What needs to be done:
Search the records for the string "computer", and show each line where it appears.

Extracted data entries
Start of Block
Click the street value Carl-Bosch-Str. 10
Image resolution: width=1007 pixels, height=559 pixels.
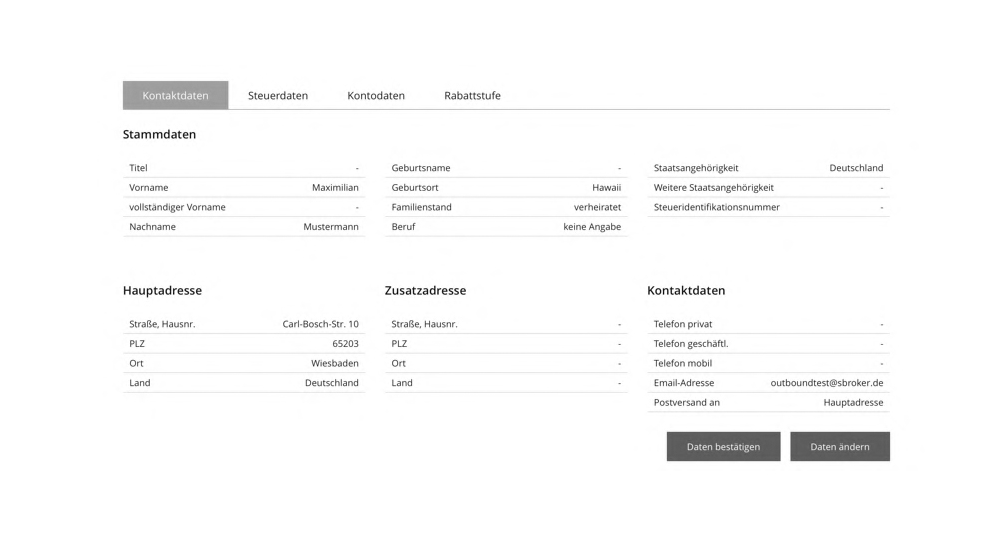320,324
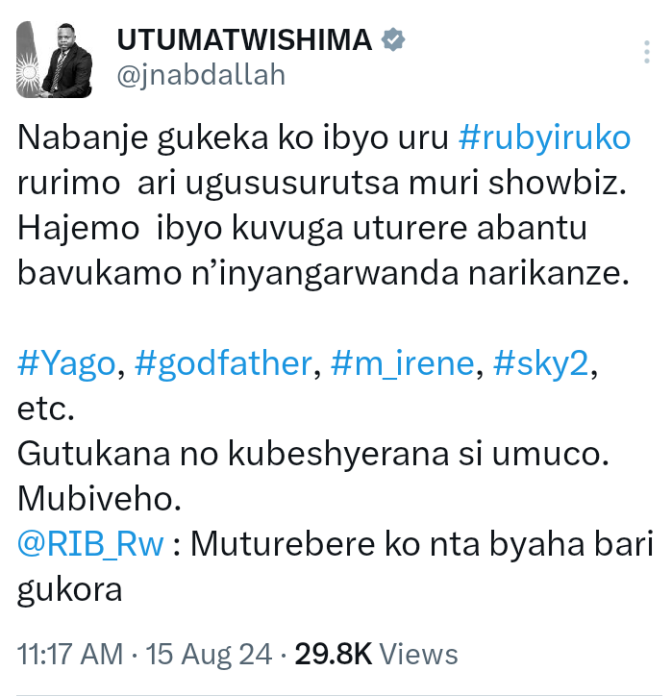Open the UTUMATWISHIMA display name profile
Image resolution: width=672 pixels, height=696 pixels.
point(244,40)
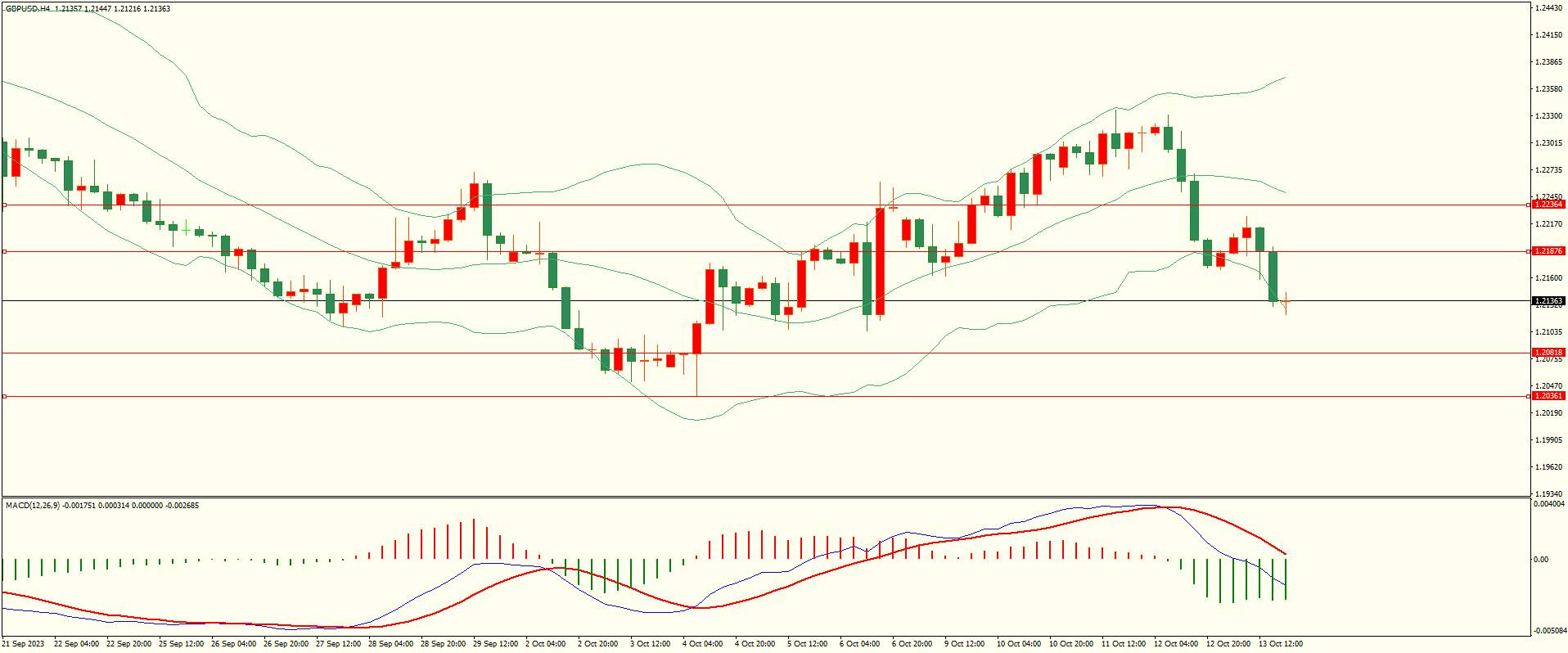Click left handle of the 1.22364 horizontal line
1568x653 pixels.
tap(4, 205)
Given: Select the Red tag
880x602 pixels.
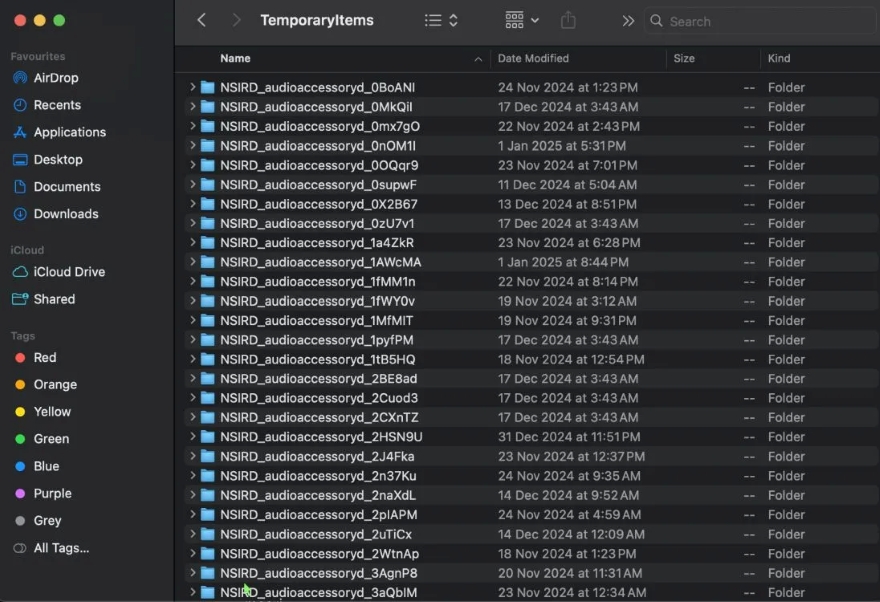Looking at the screenshot, I should coord(45,358).
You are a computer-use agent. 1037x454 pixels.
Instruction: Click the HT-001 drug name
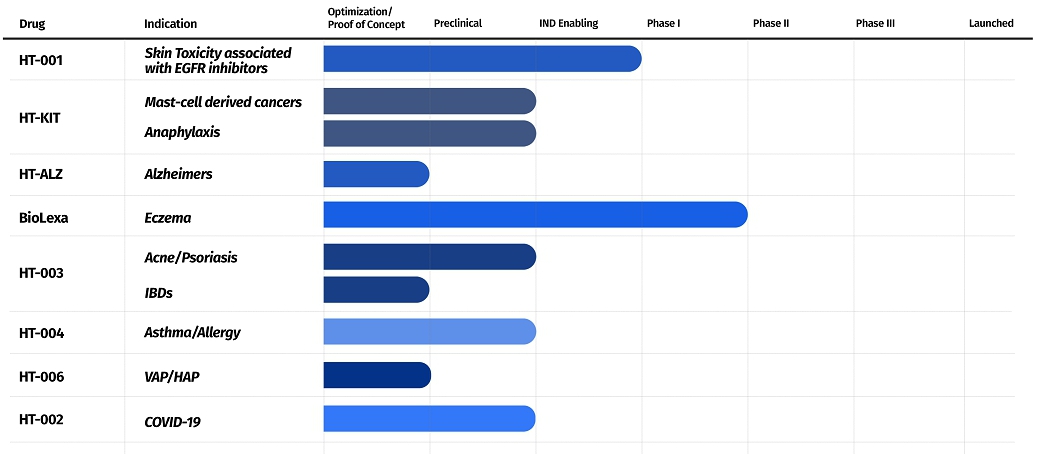pos(41,59)
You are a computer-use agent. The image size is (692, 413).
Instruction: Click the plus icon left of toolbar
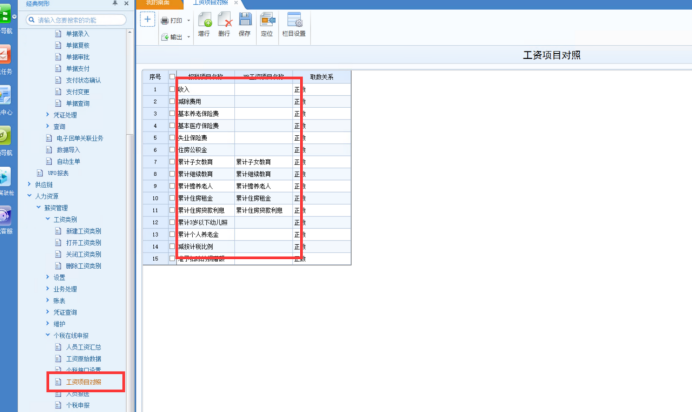pyautogui.click(x=147, y=19)
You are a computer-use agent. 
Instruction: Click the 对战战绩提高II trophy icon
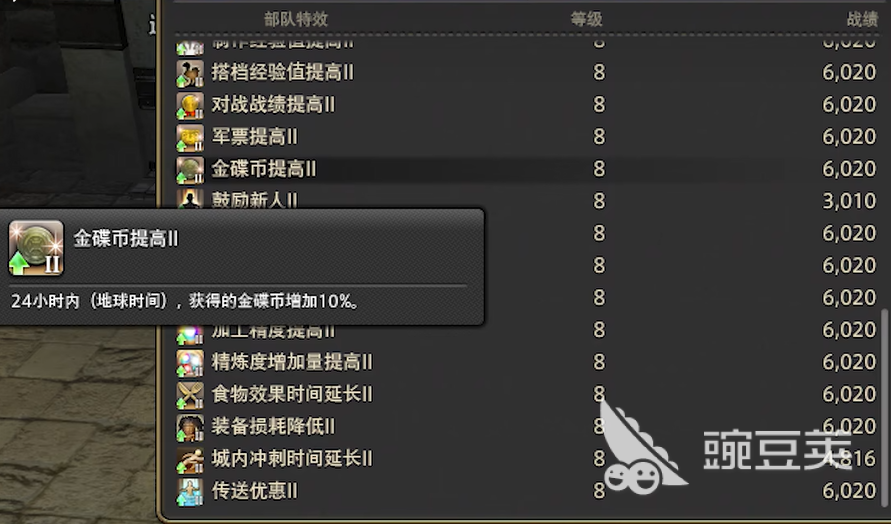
End of Block
Solution to this problem:
You are a computer-use agent. 1037x454 pixels.
You are a computer-use agent. The image size is (692, 413).
You are a computer-use agent. 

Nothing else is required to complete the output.